Oh, I don't know why I hadn't considered that. Unfortunately, after simplifying it a bit, I'm still not sure how to solve for x:
$4x^2 - 2x\sqrt{r^2 - x^2} - 2r^2 = 0$
$2x^2 - x\sqrt{r^2 - x^2} - r^2 = 0$
$2x^2 - r^2 = x\sqrt{r^2 - x^2}$
$(2x^2 - r^2)^2 = (x\sqrt{r^2 - x^2})^2$
$4x^4 - 4x^2r^2 + r^4 = x^2 (r^2 - x^2)$
$4x^4 - 4x^2r^2 + r^4 = x^2r^2 - x^4$
$5x^4 - 5x^2r^2 + r^4 = 0$

 

[Curious3141]

Homework Statement

I'm helping a friend out with an optimization problem, and I wound up with a tricky equation in which I have to solve for x.
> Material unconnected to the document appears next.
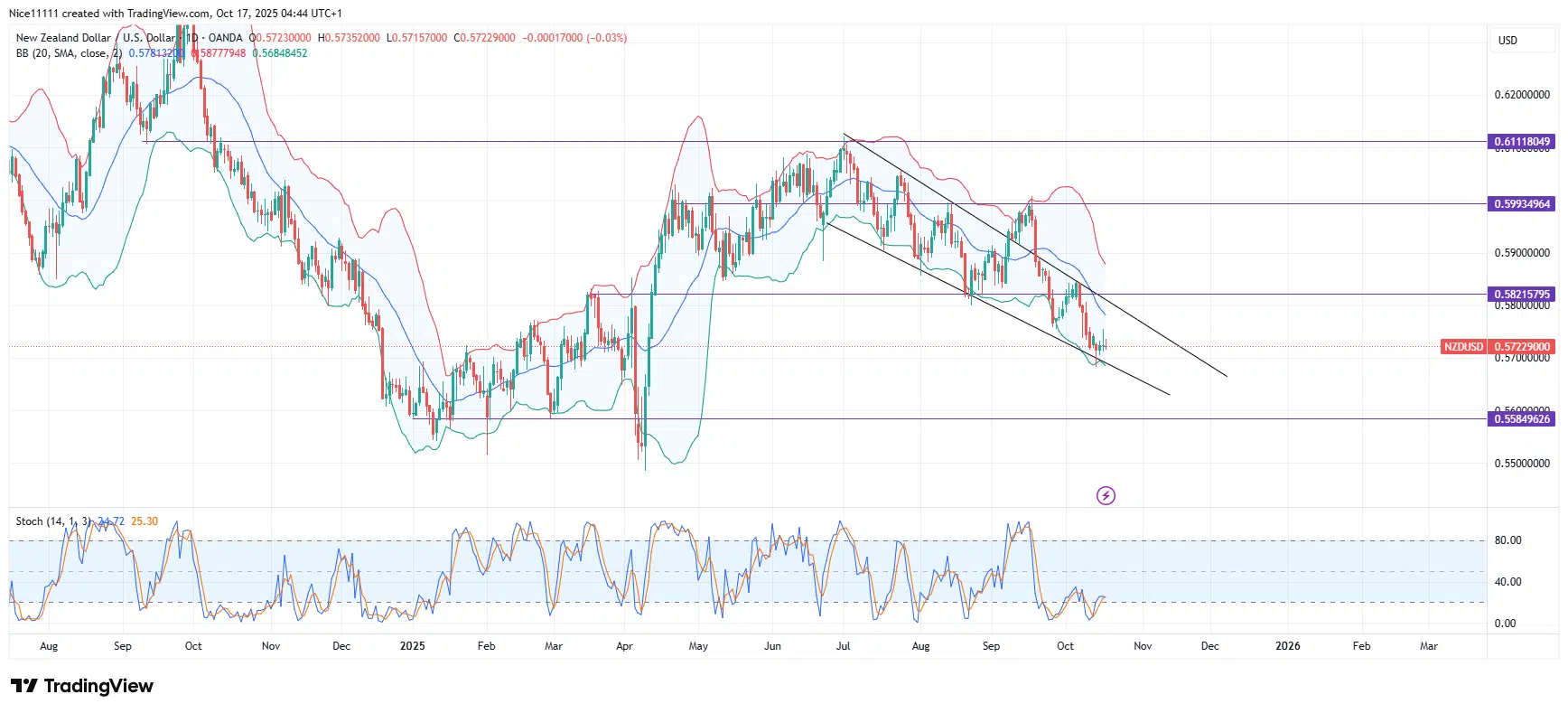Click the Nov label right of Oct 2025

point(1143,646)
Is there a particular way to go about doing this?

$4x^2 - 2x \sqrt{r^2 - x^2} - 2r^2 = 0$,

where $r$ is a positive constant.

Homework Equations

The Attempt at a Solution

So far I've only typed the equation into WolframAlpha, but the solution they provide is beyond my understanding.
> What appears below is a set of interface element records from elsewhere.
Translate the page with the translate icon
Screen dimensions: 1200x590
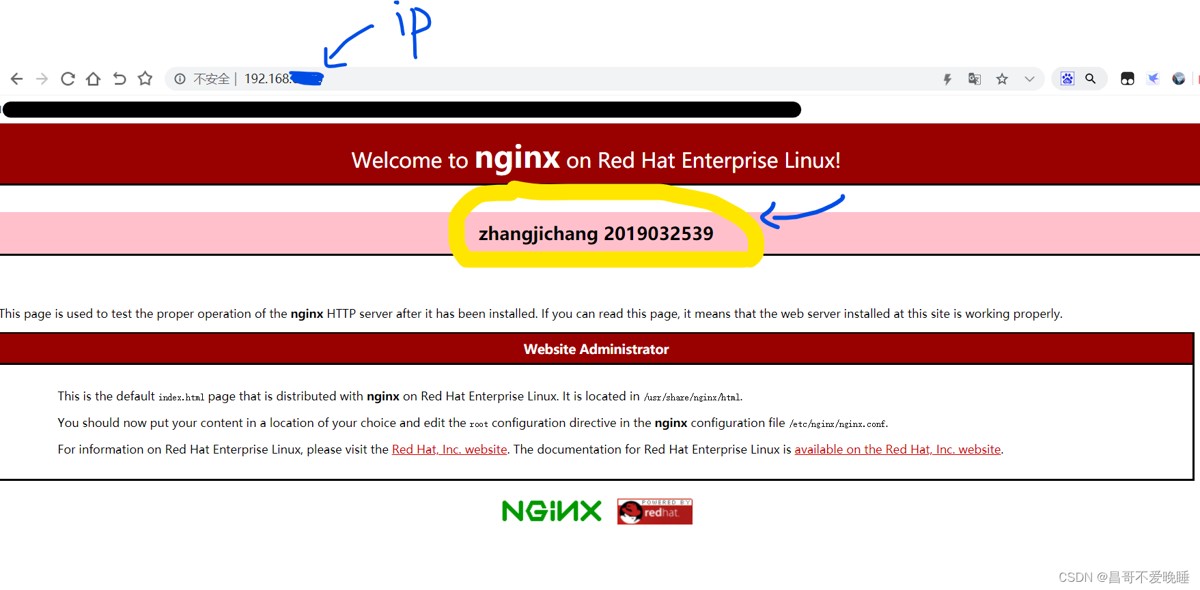coord(974,79)
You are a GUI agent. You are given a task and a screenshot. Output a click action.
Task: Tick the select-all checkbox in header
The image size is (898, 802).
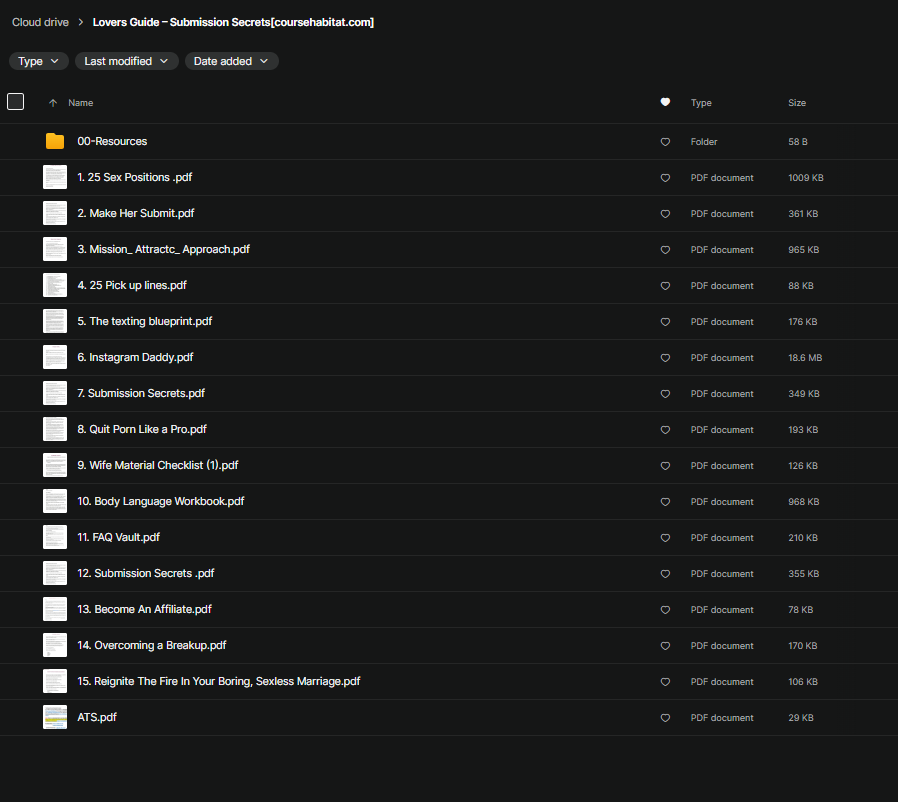pyautogui.click(x=16, y=101)
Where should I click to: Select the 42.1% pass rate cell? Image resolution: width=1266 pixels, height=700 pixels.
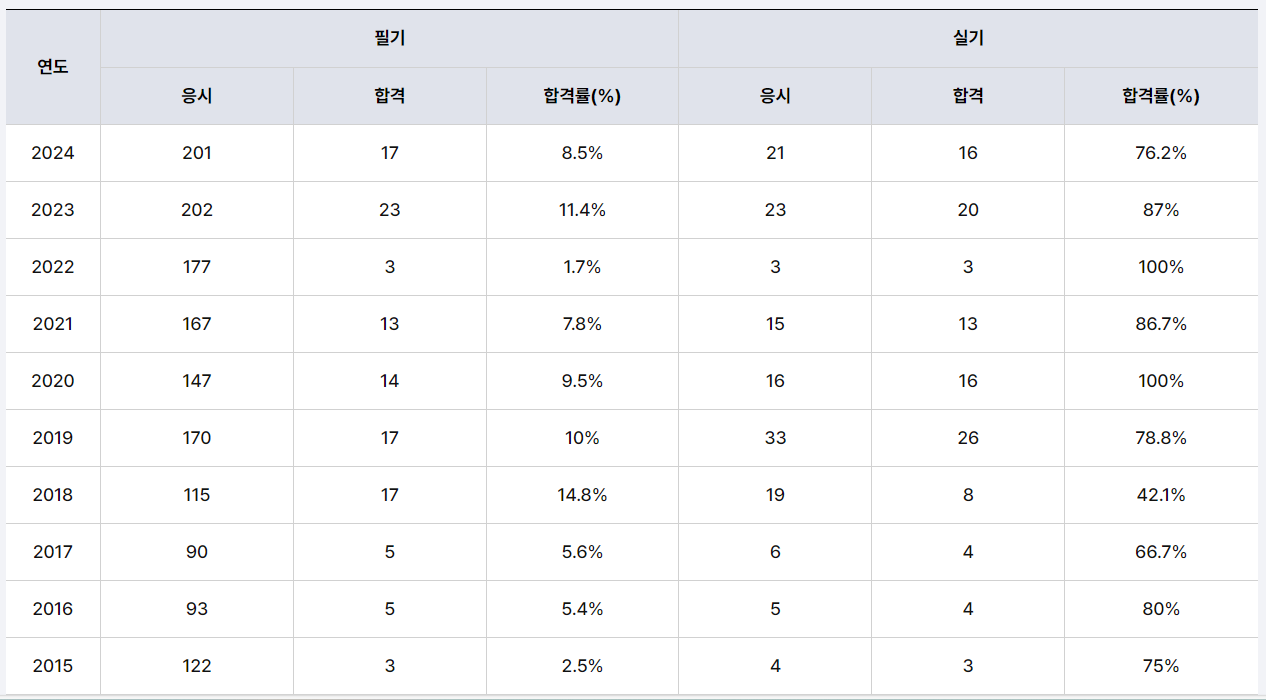[x=1160, y=495]
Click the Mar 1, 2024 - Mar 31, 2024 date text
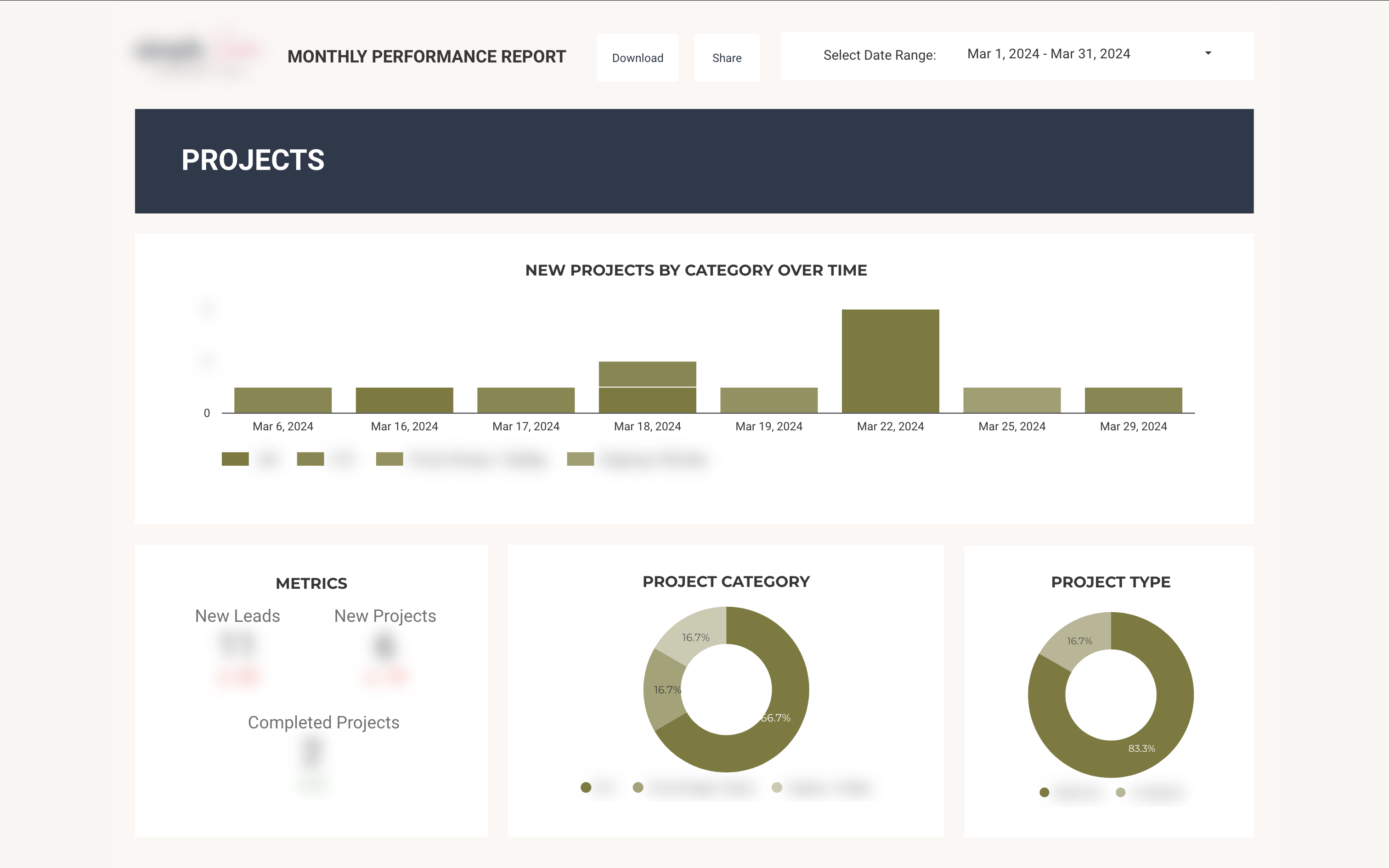The height and width of the screenshot is (868, 1389). 1049,53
Bring the term with the square root to the RHS. Square both sides. You should now have a quartic in x, which is actually a quadratic in x². Solve for x². At this stage, put the values of x² you get back into the original equation to ensure they satisfy the original problem. Squaring equations may introduce redundant roots.

Finally, take square roots to get x.

 

[Curious3141]

Yes.

Oh, I don't know why I hadn't considered that. Unfortunately, after simplifying it a bit, I'm still not sure how to solve for x:
$4x^2 - 2x\sqrt{r^2 - x^2} - 2r^2 = 0$
$2x^2 - x\sqrt{r^2 - x^2} - r^2 = 0$
$2x^2 - r^2 = x\sqrt{r^2 - x^2}$
$(2x^2 - r^2)^2 = (x\sqrt{r^2 - x^2})^2$
$4x^4 - 4x^2r^2 + r^4 = x^2 (r^2 - x^2)$
$4x^4 - 4x^2r^2 + r^4 = x^2r^2 - x^4$
$5x^4 - 5x^2r^2 + r^4 = 0$

As I wrote, quartic in x, but a quadratic in x². To make it clearer, let x² = y and solve for y.

 

[micromass]

Put $y=x^2$ then you get a quadratic equation.

 

[Dick]

Yes.

Oh, I don't know why I hadn't considered that. Unfortunately, after simplifying it a bit, I'm still not sure how to solve for x:
$4x^2 - 2x\sqrt{r^2 - x^2} - 2r^2 = 0$
$2x^2 - x\sqrt{r^2 - x^2} - r^2 = 0$
$2x^2 - r^2 = x\sqrt{r^2 - x^2}$
$(2x^2 - r^2)^2 = (x\sqrt{r^2 - x^2})^2$
$4x^4 - 4x^2r^2 + r^4 = x^2 (r^2 - x^2)$
$4x^4 - 4x^2r^2 + r^4 = x^2r^2 - x^4$
$5x^4 - 5x^2r^2 + r^4 = 0$

Now substitute u=x^2 and you have a quadratic equation in u. You can solve that, right?

 

[SithsNGiggles]

Ah, thanks. Making that kind of substitution isn't as second-nature as it should be.